O patriotismo em questão no Brasil
Enviada em 28/10/2019
O Capitão America, personagem de quadrinhos norte-americano, não é um simples herói, mas sim uma representação da imagem que o estadunidense tem de seu país. Forte, incansável e extremamente íntegro, ele revela um olhar patriota de um povo para com sua nação. No Brasil, entretanto, esse patriotismo, tão importante para qualquer Estado, pouco se manifesta na população; algo que ocorre por razões históricas e se reflete em problemáticas brasileiras atuais.
Primeiramente, é preciso entender a relevância que o sentimento patriota possui em qualquer país. Tal percepção é a principal responsável por fazer as pessoas se sentirem parte de uma identidade de nação, e quererem contribuir com esta; o que pode ocorrer, por exemplo, através dos deveres do cidadão, muitas vezes esquecidos, mas que estão expostos na constituição de 88. Um desdobramento desse problema é o que Sérgio Buarque de Holanda chamou de “homem cordial”, a postura recorrente do brasileiro de colocar os desejos e relações pessoais acima das normas, as quais o respeito também está explicito na constituição.

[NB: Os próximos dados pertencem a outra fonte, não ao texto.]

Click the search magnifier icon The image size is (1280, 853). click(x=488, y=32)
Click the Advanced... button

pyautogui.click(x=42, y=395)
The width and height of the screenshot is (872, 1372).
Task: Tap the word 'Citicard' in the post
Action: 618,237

Visto a importância do sentimento patriota, é necessário entender que sua ausência no Brasil tem raízes históricas. Isso ocorre pois a formação brasileira foi heterogênea e desintegrada, não podendo, por exemplo, comparar o surgimento de Pernambuco sobre os engenhos de açúcar, passando por influências holandesas e coronelismos; com a criação de São Paulo por bandeirantes, crescida pelo café e pelos imigrantes. Tal disparidade gerou diferentes valores e culturas dentro do país, fortalecendo o regionalismo em detrimento do patriotismo, fato que os anos de república não foram capazes de apagar.
Em suma, não devemos cair no complexo de vira lata, que Nelson Rodrigues falava dissertando sobre como o brasileiro odeia o que é nacional e ama o estrangeiro, e achar que criar um Capitão America Tupiniquim seria a solução para a falta de patriotismo no país. Essa questão só será resolvida quando o povo se ver como único, embora haja tanta diversidade. Para tanto, cabe ao MEC promover intercambio entre alunos de vários estados gerando a integração das culturas regionais, além de criar aulas de debate sobre tal tema e sobre a importância da cidadania, sejam nas escolas ou nas universidades. Já ao poder executivo, cabe a criação de núcleos que exercitem a ideia de fraternidade e cidadania, além de promover a união da população em torno do que é público; exemplo disso seria a criação de hortas e centros esportivos comunitários, que serviriam bem a esta finalidade.